SAU 16 Assistant Superintendent Stephen Kossakoski said the federal decision has larger implications.

"We believe this opens a Pandora’s box. This is a precedent-setting case that could lead to school districts being required to pay for cutting-edge technology," said Kossakoski.

Meeting Wednesday, the School Board held a closed session with its attorney, Jeanne Kincaid, to discuss the decision and whether to appeal. The Petits’ attorney, Peter Smith of Durham, described it as a long night.

In addressing the board at the meeting, Beth Petit - who recently asserted the lawsuit was never about the money but about the principle of receiving reimbursement for a rightfully covered related service - said she hoped the members would vote to bring the matter to an end.

And, essentially, that’s what they did, voting 4-1 on a motion to not appeal the ruling and to pay the expenses and fees as outlined in a letter Smith had presented to the board specifying the legal and expert fees. The board gave the Petits until March 1 to submit in writing an agreement to resolve the dispute and limit future billings to the school district to the maintenance costs and transportation costs related to the mapping of the implant.

Smith reiterated that the Petits were never in it for more money than they had originally requested.

"From the beginning to the end, my clients have consistently said they have not in the past, or have any intention of asking the district to pay for equipment or any service performed by a physician," Smith said.

"Their entire point was they wanted the school district to recognize they had an obligation to provide through their resources the related service of mapping by an audiologist. The claims never went past the related service of mapping and transportation."

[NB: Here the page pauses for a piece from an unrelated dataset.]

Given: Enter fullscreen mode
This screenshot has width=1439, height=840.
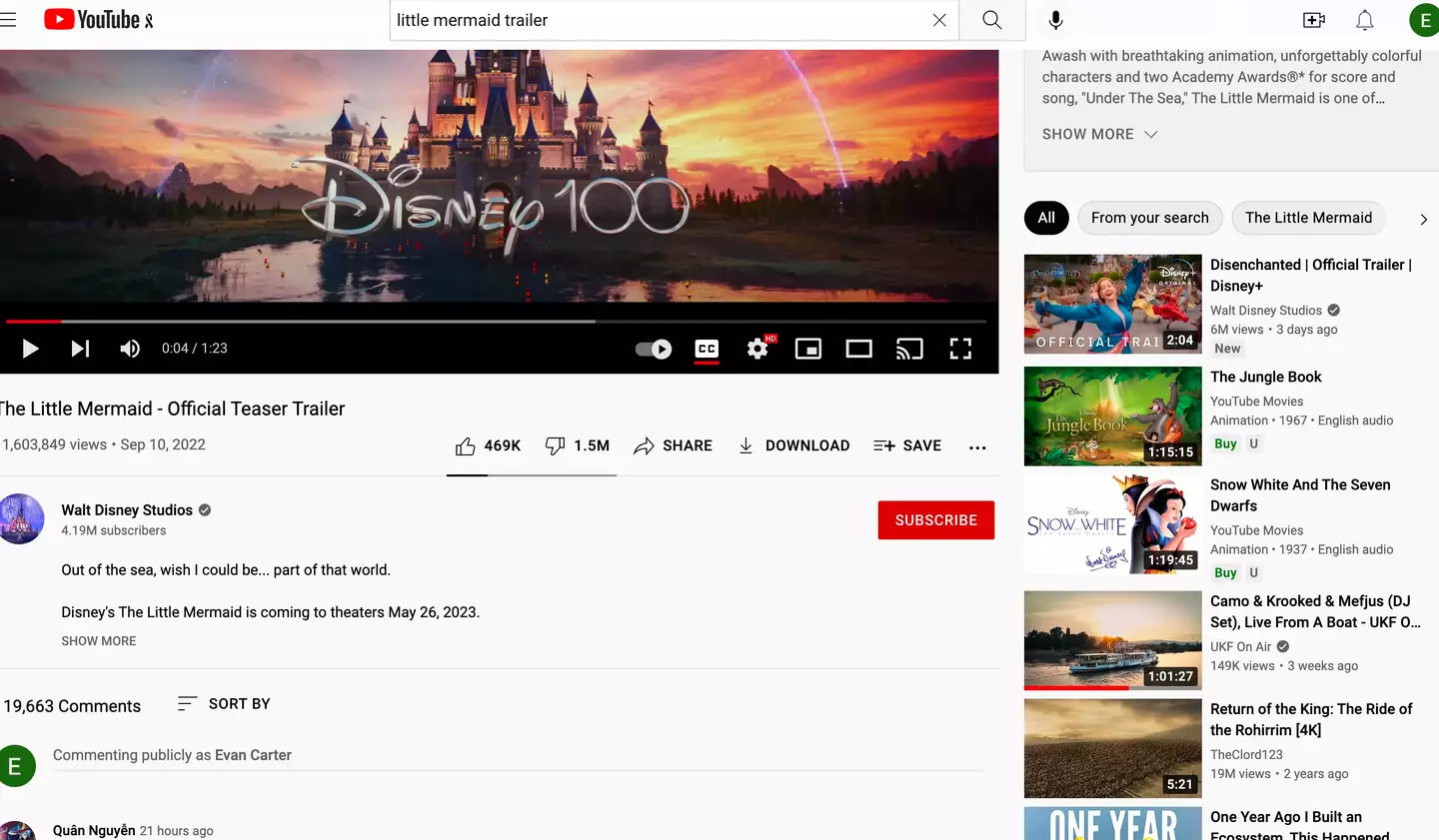Looking at the screenshot, I should 960,349.
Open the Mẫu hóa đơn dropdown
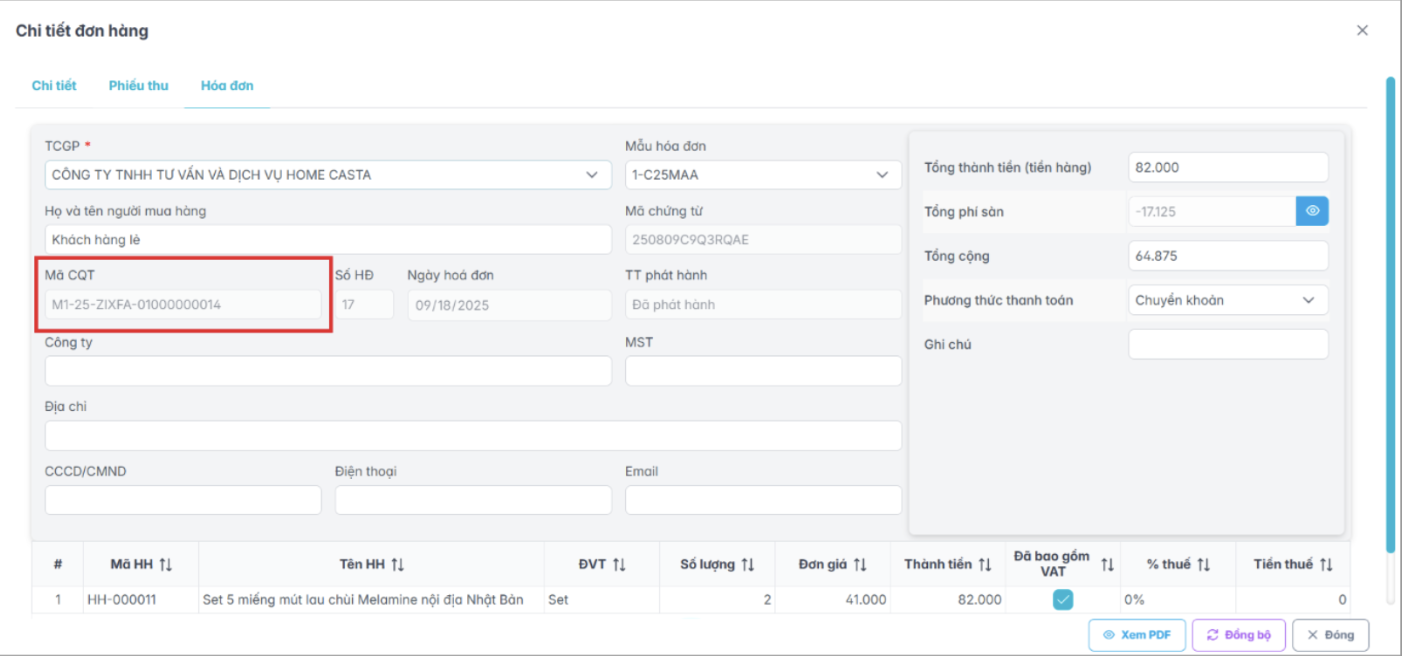The width and height of the screenshot is (1402, 656). click(x=882, y=175)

Smith has heard the "Pandora’s box" arguments that this decision is an "opening wedge" to unreasonable claims.

"I’ve heard, ‘The next thing you know, parents will ask for this and that, ask to pay for an insulin pump,’" he said. "Our response to that is, I guess - the most important response is that these parents were honestly seeking to have the district reimburse for a service that is rather modest in costs, to cover transportation and mapping, and that’s all," Smith said.

He also said the school district’s concern that the decision would result in "a parade of horribles" was unrealistic since the special education laws as written already do not permit funding of medical services except for evaluation or diagnostic services.

National attention

This ruling has attracted the attention of school districts and parents of hearing-impaired students nationally, including the Alexander Graham Bell Association for the Deaf and Hard of Hearing, based in Washington, D.C.

The A.G. Bell organization had filed a "friends of the court" brief alongside the Petits’ lawsuit, essentially saying it supported the plaintiffs’ case.

Contacted Thursday in Washington, A.G. Bell attorney Arthur Ackerhalt, who filed the brief, reacted to the ruling.

"We’re very pleased with the result. This is what we advocated for when we filed the friends of the court brief. We believe it’s the correct legal decision. Under the law, such mapping services are something they are entitled to, and to be reimbursed by the school district for a related service is in accordance with federal statute," Ackerhalt said.

As far as the implications of the court decision are concerned, Ackerhalt limited the impact to setting a precedent and clarifying matters for parents in similar situations.

"We don’t believe it opens the door to all sorts of hypothetical awful things ... happening," he said.